# Problem details:
The records below must be written out exactly, with every picture left behind.

Records excerpted from a collection
....
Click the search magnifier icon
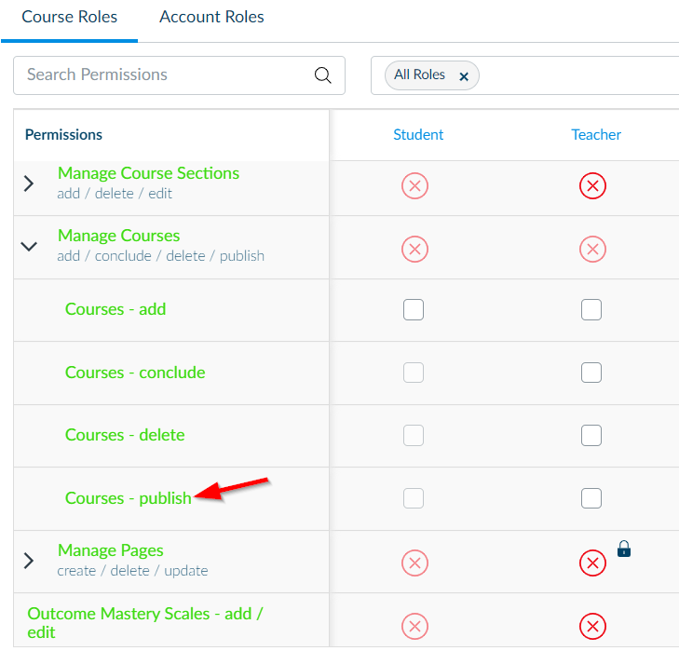pyautogui.click(x=323, y=75)
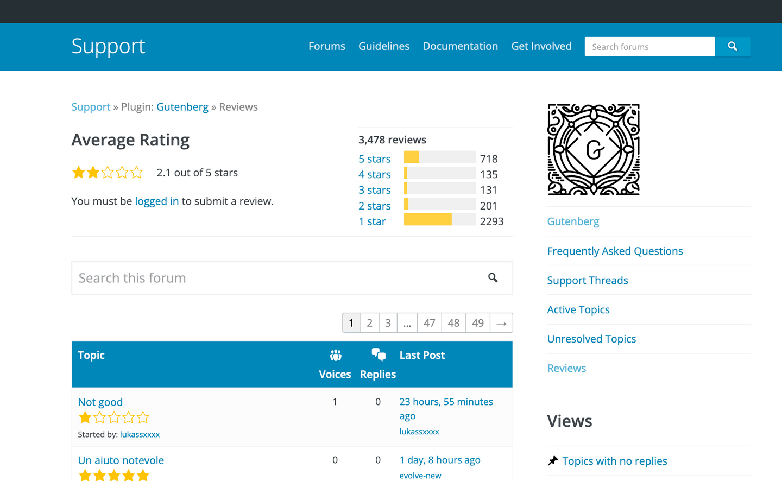Go to next page using arrow button

pos(501,323)
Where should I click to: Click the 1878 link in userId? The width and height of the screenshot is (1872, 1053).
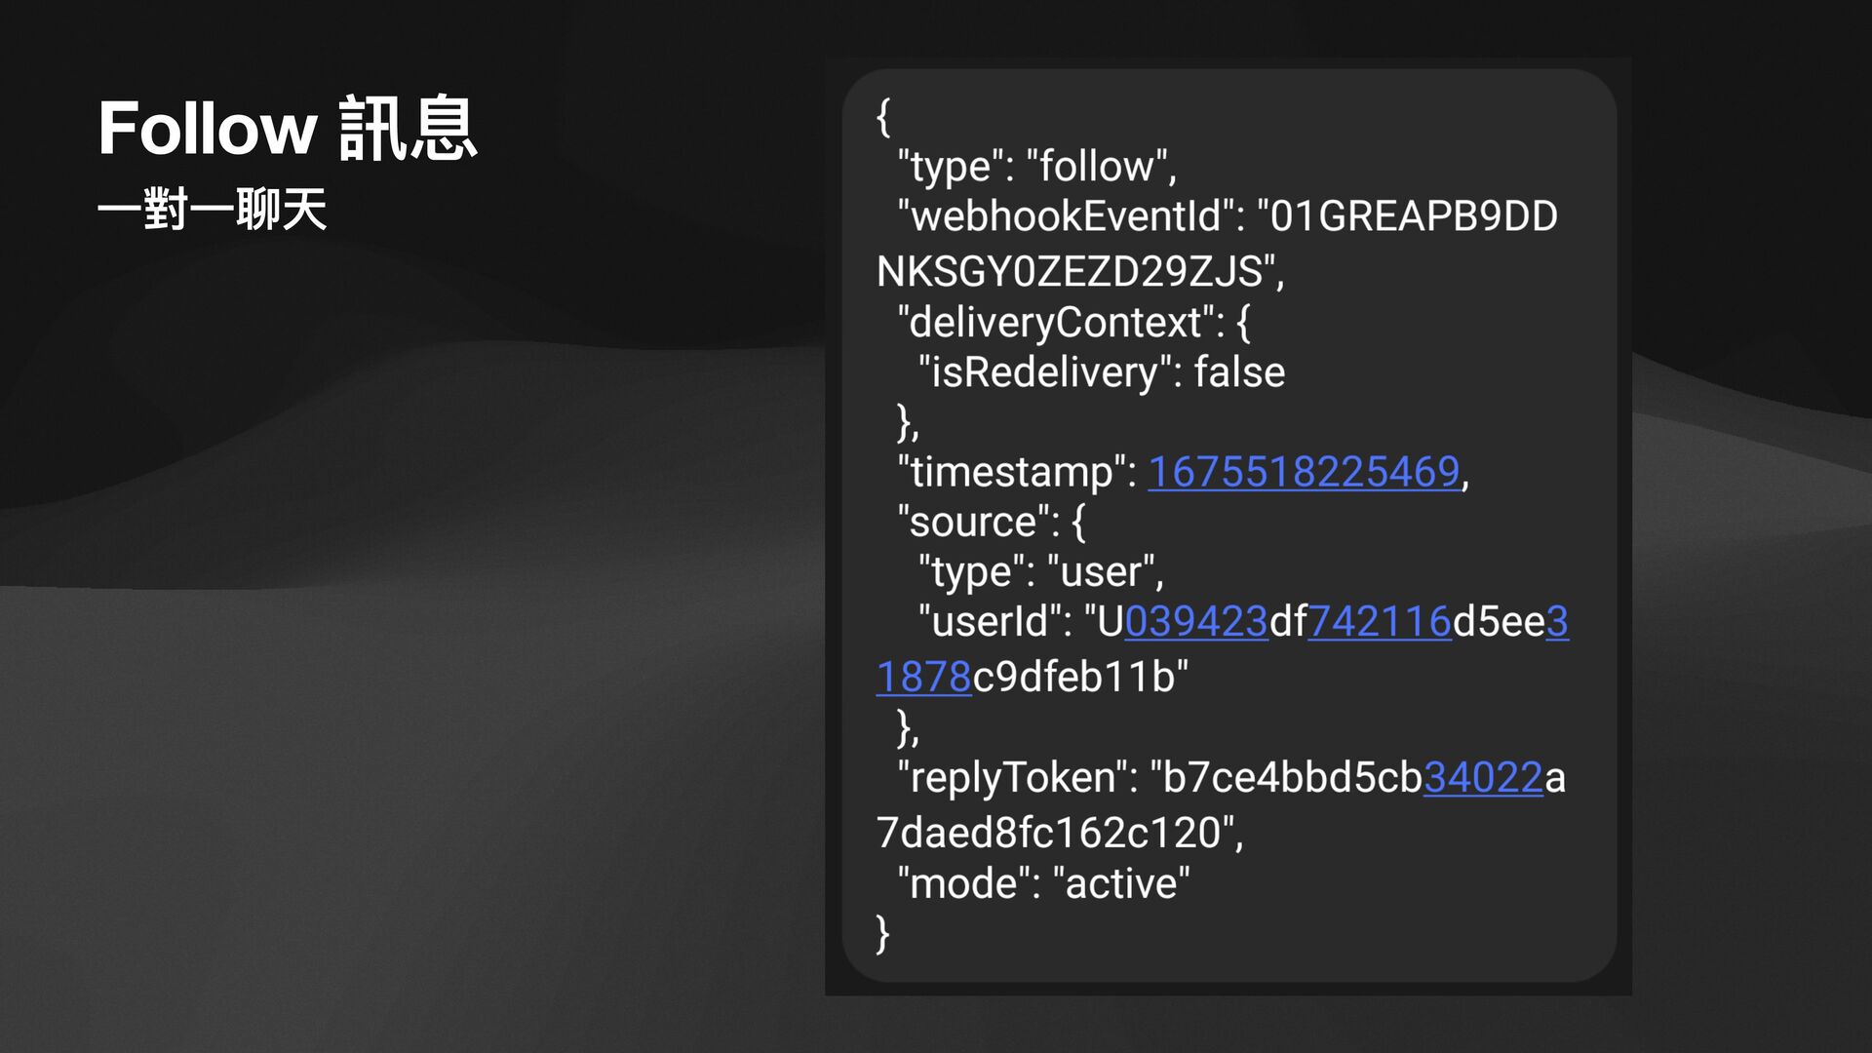[924, 677]
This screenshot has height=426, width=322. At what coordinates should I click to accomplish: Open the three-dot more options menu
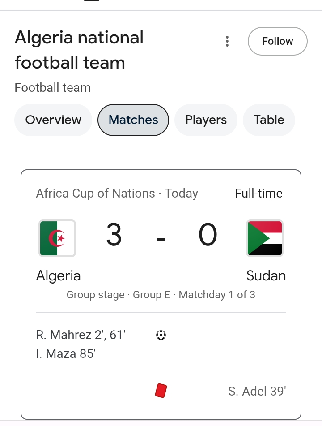coord(227,42)
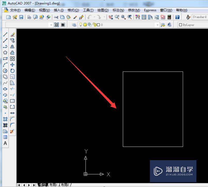Image resolution: width=208 pixels, height=187 pixels.
Task: Launch the QuickCalc calculator
Action: tap(170, 17)
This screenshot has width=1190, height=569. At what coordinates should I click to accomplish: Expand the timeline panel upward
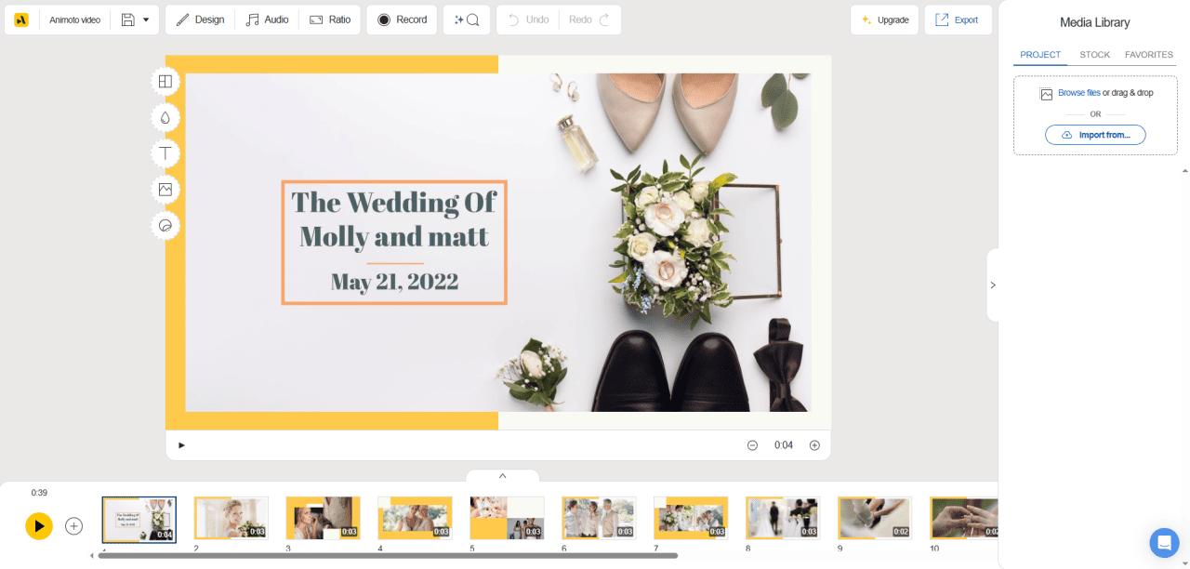click(x=502, y=475)
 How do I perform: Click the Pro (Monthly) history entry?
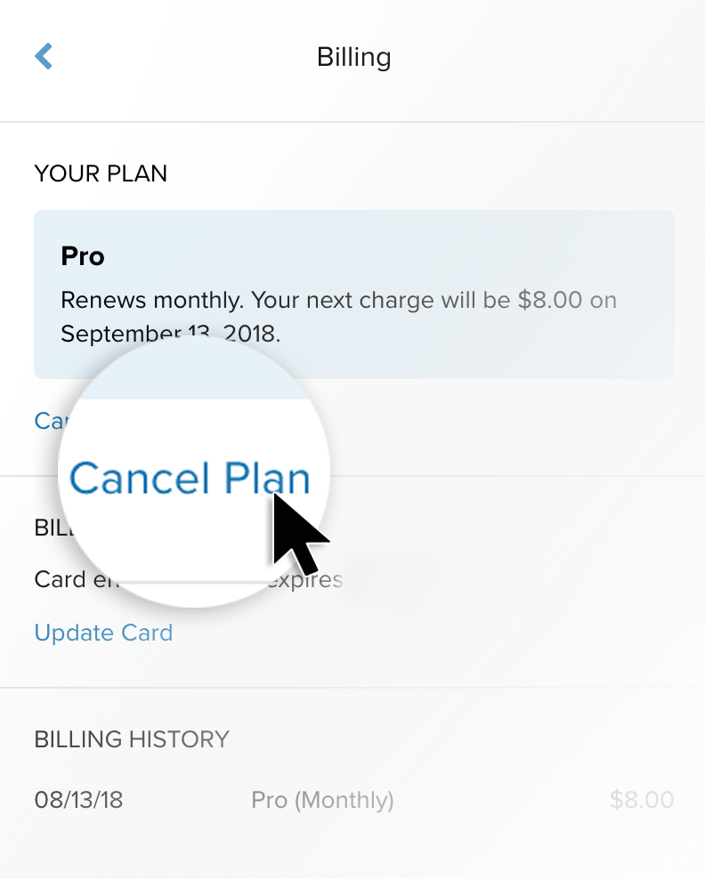[322, 800]
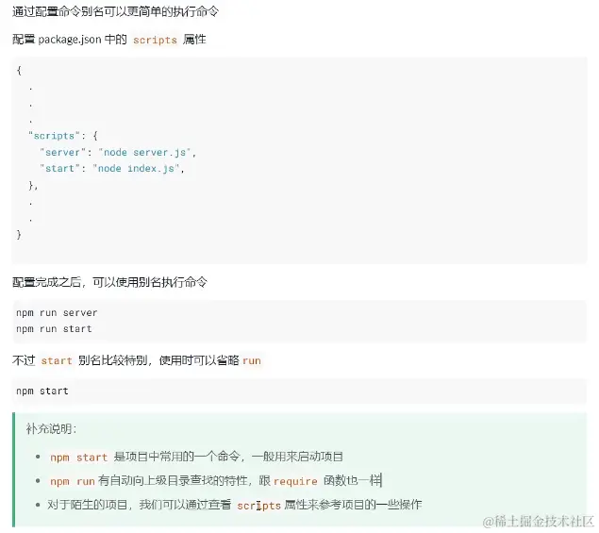Viewport: 599px width, 533px height.
Task: Click the orange 'scripts' inline code in heading
Action: [x=155, y=41]
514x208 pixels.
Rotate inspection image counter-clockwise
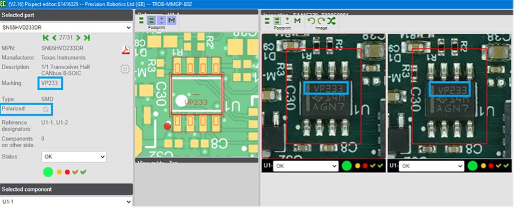coord(311,21)
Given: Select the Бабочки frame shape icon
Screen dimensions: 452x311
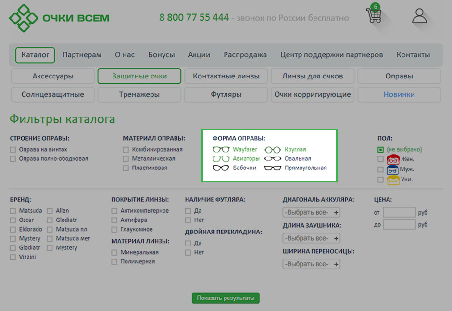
....
# Solved problem:
Click the search magnifier icon
pyautogui.click(x=323, y=75)
Go to next page using arrow button

pos(501,323)
Where should I click to: Click the 1878 link in userId? The width and height of the screenshot is (1872, 1053).
[924, 677]
This screenshot has height=426, width=322. At what coordinates should I click to accomplish: Open the three-dot more options menu
coord(227,42)
Image resolution: width=208 pixels, height=187 pixels.
Task: Launch the QuickCalc calculator
Action: tap(170, 17)
This screenshot has width=1190, height=569. At what coordinates should I click to accomplish: Expand the timeline panel upward
click(x=502, y=475)
 How do I perform: Click the Pro (Monthly) history entry?
[322, 800]
Viewport: 599px width, 533px height.
Task: Click the orange 'scripts' inline code in heading
Action: [x=155, y=41]
514x208 pixels.
Rotate inspection image counter-clockwise
coord(311,21)
Given: Select the Бабочки frame shape icon
Screen dimensions: 452x311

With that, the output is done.